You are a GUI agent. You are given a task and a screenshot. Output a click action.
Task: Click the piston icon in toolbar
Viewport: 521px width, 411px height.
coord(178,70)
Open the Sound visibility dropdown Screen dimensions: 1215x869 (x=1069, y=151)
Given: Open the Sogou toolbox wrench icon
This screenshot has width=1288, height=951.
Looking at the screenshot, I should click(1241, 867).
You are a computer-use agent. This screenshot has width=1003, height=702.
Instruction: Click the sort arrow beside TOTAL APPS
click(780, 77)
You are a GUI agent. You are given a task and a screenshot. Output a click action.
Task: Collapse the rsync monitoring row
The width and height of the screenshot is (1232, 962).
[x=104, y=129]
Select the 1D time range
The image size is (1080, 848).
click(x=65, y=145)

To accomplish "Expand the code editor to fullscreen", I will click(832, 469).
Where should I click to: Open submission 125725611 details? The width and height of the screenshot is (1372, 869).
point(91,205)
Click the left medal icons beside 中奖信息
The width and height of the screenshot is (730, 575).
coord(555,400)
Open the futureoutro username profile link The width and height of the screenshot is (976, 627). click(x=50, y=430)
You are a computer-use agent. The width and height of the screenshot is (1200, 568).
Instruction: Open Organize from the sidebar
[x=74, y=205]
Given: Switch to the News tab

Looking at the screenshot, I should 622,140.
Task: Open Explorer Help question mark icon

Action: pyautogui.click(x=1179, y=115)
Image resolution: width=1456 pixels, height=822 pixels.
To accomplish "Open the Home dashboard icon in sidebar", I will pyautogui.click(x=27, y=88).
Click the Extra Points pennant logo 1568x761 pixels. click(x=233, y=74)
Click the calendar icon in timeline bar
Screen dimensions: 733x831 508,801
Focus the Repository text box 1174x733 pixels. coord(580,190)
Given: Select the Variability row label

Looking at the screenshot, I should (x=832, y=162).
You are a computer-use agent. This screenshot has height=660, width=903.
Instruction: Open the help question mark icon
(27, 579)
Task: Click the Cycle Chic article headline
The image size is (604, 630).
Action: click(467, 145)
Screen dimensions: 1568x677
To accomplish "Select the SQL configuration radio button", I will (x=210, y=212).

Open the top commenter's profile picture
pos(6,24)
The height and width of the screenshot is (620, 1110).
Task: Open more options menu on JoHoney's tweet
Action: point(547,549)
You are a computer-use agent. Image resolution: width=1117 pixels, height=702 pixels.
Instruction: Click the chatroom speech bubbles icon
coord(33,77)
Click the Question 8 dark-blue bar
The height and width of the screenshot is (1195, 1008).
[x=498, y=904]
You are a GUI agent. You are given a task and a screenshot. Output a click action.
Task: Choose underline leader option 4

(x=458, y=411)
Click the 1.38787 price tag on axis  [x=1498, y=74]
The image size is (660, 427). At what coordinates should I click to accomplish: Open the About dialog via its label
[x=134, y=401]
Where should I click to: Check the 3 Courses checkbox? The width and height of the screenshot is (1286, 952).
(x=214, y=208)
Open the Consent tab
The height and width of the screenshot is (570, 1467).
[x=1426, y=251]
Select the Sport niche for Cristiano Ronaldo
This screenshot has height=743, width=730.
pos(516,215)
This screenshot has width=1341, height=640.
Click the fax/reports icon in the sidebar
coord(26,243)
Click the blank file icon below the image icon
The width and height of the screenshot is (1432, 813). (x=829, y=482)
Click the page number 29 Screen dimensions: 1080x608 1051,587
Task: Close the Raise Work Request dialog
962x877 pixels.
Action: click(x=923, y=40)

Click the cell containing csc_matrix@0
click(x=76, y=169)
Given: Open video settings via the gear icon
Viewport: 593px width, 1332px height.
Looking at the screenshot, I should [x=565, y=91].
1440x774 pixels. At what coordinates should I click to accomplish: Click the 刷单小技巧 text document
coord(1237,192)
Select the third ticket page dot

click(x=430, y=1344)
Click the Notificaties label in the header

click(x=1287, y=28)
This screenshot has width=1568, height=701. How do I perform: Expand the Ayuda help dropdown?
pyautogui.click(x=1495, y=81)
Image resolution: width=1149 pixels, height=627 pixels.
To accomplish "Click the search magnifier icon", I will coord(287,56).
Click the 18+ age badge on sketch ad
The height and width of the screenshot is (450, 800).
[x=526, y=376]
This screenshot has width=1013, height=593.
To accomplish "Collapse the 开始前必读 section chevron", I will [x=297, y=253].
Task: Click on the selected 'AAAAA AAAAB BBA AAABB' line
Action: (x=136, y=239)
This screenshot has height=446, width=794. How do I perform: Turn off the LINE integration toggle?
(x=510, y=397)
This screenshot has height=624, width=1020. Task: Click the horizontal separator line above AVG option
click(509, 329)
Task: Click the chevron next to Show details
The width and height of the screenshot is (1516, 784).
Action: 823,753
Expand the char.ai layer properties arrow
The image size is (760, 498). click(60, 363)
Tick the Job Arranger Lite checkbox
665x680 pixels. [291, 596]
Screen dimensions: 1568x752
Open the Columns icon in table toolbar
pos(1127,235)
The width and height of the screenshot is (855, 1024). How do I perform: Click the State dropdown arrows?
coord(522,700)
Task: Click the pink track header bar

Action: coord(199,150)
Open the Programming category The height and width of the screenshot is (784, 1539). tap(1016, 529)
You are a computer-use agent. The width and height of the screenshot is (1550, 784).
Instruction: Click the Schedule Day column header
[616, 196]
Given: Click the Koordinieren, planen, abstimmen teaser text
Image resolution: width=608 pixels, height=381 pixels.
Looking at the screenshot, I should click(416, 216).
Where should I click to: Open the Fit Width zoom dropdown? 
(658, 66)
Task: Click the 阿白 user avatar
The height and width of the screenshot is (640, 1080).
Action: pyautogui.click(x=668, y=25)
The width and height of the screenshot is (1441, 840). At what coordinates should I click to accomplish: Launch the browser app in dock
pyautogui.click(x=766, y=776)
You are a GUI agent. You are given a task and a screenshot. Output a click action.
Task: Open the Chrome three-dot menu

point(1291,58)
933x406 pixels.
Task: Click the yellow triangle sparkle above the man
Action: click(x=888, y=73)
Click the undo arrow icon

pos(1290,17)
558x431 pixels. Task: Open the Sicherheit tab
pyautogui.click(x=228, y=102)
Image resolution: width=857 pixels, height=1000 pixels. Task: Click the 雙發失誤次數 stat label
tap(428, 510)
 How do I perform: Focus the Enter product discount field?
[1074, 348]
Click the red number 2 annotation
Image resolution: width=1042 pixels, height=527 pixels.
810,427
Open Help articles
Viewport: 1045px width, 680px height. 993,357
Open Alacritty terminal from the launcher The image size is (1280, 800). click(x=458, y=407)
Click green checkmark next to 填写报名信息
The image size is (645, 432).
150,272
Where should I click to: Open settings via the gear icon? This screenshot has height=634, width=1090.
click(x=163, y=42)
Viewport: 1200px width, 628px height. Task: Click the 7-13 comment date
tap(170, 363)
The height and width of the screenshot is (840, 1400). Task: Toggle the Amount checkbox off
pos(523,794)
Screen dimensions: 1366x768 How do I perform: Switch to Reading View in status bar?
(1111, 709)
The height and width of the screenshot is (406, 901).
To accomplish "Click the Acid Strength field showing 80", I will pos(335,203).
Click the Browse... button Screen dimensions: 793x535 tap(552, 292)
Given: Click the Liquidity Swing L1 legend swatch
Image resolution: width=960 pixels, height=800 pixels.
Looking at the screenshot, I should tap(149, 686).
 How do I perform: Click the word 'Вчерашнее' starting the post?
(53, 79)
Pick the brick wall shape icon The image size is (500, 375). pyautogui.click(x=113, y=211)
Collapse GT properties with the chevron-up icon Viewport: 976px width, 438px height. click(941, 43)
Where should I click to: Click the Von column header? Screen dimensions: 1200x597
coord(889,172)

YOUR TASK:
Repeat the material above verbatim.

RESPONSE BELOW:
You are a GUI agent. You are given a task and a screenshot. Output a click action.
Task: Click the piston icon in toolbar
Viewport: 521px width, 411px height.
coord(178,70)
Open the Sound visibility dropdown Screen dimensions: 1215x869 (x=1069, y=151)
Given: Open the Sogou toolbox wrench icon
This screenshot has width=1288, height=951.
Looking at the screenshot, I should click(1241, 867).
You are a computer-use agent. This screenshot has width=1003, height=702.
Instruction: Click the sort arrow beside TOTAL APPS
click(780, 77)
You are a GUI agent. You are given a task and a screenshot. Output a click action.
Task: Collapse the rsync monitoring row
The width and height of the screenshot is (1232, 962).
[x=104, y=129]
Select the 1D time range
The image size is (1080, 848).
click(x=65, y=145)

To accomplish "Expand the code editor to fullscreen", I will click(832, 469).
Where should I click to: Open submission 125725611 details? The width and height of the screenshot is (1372, 869).
point(91,205)
Click the left medal icons beside 中奖信息
The width and height of the screenshot is (730, 575).
coord(555,400)
Open the futureoutro username profile link The width and height of the screenshot is (976, 627). click(x=50, y=430)
You are a computer-use agent. The width and height of the screenshot is (1200, 568).
Instruction: Open Organize from the sidebar
[x=74, y=205]
Given: Switch to the News tab

Looking at the screenshot, I should 622,140.
Task: Open Explorer Help question mark icon

Action: pyautogui.click(x=1179, y=115)
Image resolution: width=1456 pixels, height=822 pixels.
To accomplish "Open the Home dashboard icon in sidebar", I will pyautogui.click(x=27, y=88).
Click the Extra Points pennant logo 1568x761 pixels. click(x=233, y=74)
Click the calendar icon in timeline bar
Screen dimensions: 733x831 508,801
Focus the Repository text box 1174x733 pixels. coord(580,190)
Given: Select the Variability row label

Looking at the screenshot, I should (x=832, y=162).
You are a computer-use agent. This screenshot has height=660, width=903.
Instruction: Open the help question mark icon
(27, 579)
Task: Click the Cycle Chic article headline
The image size is (604, 630).
Action: click(467, 145)
Screen dimensions: 1568x677
To accomplish "Select the SQL configuration radio button", I will (x=210, y=212).

Open the top commenter's profile picture
pos(6,24)
The height and width of the screenshot is (620, 1110).
Task: Open more options menu on JoHoney's tweet
Action: point(547,549)
You are a computer-use agent. Image resolution: width=1117 pixels, height=702 pixels.
Instruction: Click the chatroom speech bubbles icon
coord(33,77)
Click the Question 8 dark-blue bar
The height and width of the screenshot is (1195, 1008).
[x=498, y=904]
You are a GUI agent. You are given a task and a screenshot. Output a click action.
Task: Choose underline leader option 4

(x=458, y=411)
Click the 1.38787 price tag on axis  [x=1498, y=74]
The image size is (660, 427). At what coordinates should I click to accomplish: Open the About dialog via its label
[x=134, y=401]
Where should I click to: Check the 3 Courses checkbox? The width and height of the screenshot is (1286, 952).
(x=214, y=208)
Open the Consent tab
The height and width of the screenshot is (570, 1467).
[x=1426, y=251]
Select the Sport niche for Cristiano Ronaldo
This screenshot has height=743, width=730.
pos(516,215)
This screenshot has width=1341, height=640.
Click the fax/reports icon in the sidebar
coord(26,243)
Click the blank file icon below the image icon
The width and height of the screenshot is (1432, 813). (x=829, y=482)
Click the page number 29 Screen dimensions: 1080x608 1051,587
Task: Close the Raise Work Request dialog
962x877 pixels.
Action: click(x=923, y=40)

Click the cell containing csc_matrix@0
click(x=76, y=169)
Given: Open video settings via the gear icon
Viewport: 593px width, 1332px height.
Looking at the screenshot, I should [x=565, y=91].
1440x774 pixels. At what coordinates should I click to accomplish: Click the 刷单小技巧 text document
coord(1237,192)
Select the third ticket page dot

click(x=430, y=1344)
Click the Notificaties label in the header

click(x=1287, y=28)
This screenshot has width=1568, height=701. How do I perform: Expand the Ayuda help dropdown?
pyautogui.click(x=1495, y=81)
Image resolution: width=1149 pixels, height=627 pixels.
To accomplish "Click the search magnifier icon", I will coord(287,56).
Click the 18+ age badge on sketch ad
The height and width of the screenshot is (450, 800).
[x=526, y=376]
This screenshot has width=1013, height=593.
To accomplish "Collapse the 开始前必读 section chevron", I will [x=297, y=253].
Task: Click on the selected 'AAAAA AAAAB BBA AAABB' line
Action: (x=136, y=239)
This screenshot has height=446, width=794. How do I perform: Turn off the LINE integration toggle?
(x=510, y=397)
This screenshot has height=624, width=1020. Task: Click the horizontal separator line above AVG option
click(509, 329)
Task: Click the chevron next to Show details
The width and height of the screenshot is (1516, 784).
Action: 823,753
Expand the char.ai layer properties arrow
The image size is (760, 498). click(60, 363)
Tick the Job Arranger Lite checkbox
665x680 pixels. [291, 596]
Screen dimensions: 1568x752
Open the Columns icon in table toolbar
pos(1127,235)
The width and height of the screenshot is (855, 1024). How do I perform: Click the State dropdown arrows?
coord(522,700)
Task: Click the pink track header bar

Action: coord(199,150)
Open the Programming category The height and width of the screenshot is (784, 1539). tap(1016, 529)
You are a computer-use agent. The width and height of the screenshot is (1550, 784).
Instruction: Click the Schedule Day column header
[616, 196]
Given: Click the Koordinieren, planen, abstimmen teaser text
Image resolution: width=608 pixels, height=381 pixels.
Looking at the screenshot, I should click(416, 216).
Where should I click to: Open the Fit Width zoom dropdown? 
(658, 66)
Task: Click the 阿白 user avatar
The height and width of the screenshot is (640, 1080).
Action: pyautogui.click(x=668, y=25)
The width and height of the screenshot is (1441, 840). At what coordinates should I click to accomplish: Launch the browser app in dock
pyautogui.click(x=766, y=776)
You are a GUI agent. You are given a task and a screenshot. Output a click action.
Task: Open the Chrome three-dot menu

point(1291,58)
933x406 pixels.
Task: Click the yellow triangle sparkle above the man
Action: click(x=888, y=73)
Click the undo arrow icon

pos(1290,17)
558x431 pixels. Task: Open the Sicherheit tab
pyautogui.click(x=228, y=102)
Image resolution: width=857 pixels, height=1000 pixels. Task: Click the 雙發失誤次數 stat label
tap(428, 510)
 How do I perform: Focus the Enter product discount field?
[1074, 348]
Click the red number 2 annotation
Image resolution: width=1042 pixels, height=527 pixels.
810,427
Open Help articles
Viewport: 1045px width, 680px height. 993,357
Open Alacritty terminal from the launcher The image size is (1280, 800). click(x=458, y=407)
Click green checkmark next to 填写报名信息
The image size is (645, 432).
150,272
Where should I click to: Open settings via the gear icon? This screenshot has height=634, width=1090.
click(x=163, y=42)
Viewport: 1200px width, 628px height. Task: Click the 7-13 comment date
tap(170, 363)
The height and width of the screenshot is (840, 1400). Task: Toggle the Amount checkbox off
pos(523,794)
Screen dimensions: 1366x768 How do I perform: Switch to Reading View in status bar?
(1111, 709)
The height and width of the screenshot is (406, 901).
To accomplish "Click the Acid Strength field showing 80", I will pos(335,203).
Click the Browse... button Screen dimensions: 793x535 tap(552, 292)
Given: Click the Liquidity Swing L1 legend swatch
Image resolution: width=960 pixels, height=800 pixels.
Looking at the screenshot, I should tap(149, 686).
 How do I perform: Click the word 'Вчерашнее' starting the post?
(53, 79)
Pick the brick wall shape icon The image size is (500, 375). pyautogui.click(x=113, y=211)
Collapse GT properties with the chevron-up icon Viewport: 976px width, 438px height. click(941, 43)
Where should I click to: Click the Von column header? Screen dimensions: 1200x597
coord(889,172)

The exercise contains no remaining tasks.